» Recorded information
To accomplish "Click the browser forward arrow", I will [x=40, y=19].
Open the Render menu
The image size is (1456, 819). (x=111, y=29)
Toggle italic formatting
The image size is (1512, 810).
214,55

» Stated goal
Copy out the lines above character for character.

» Result of this exercise
To accomplish "Click the browser forward arrow", I will [x=40, y=19].
Open the Render menu
The image size is (1456, 819). (x=111, y=29)
Toggle italic formatting
The image size is (1512, 810).
214,55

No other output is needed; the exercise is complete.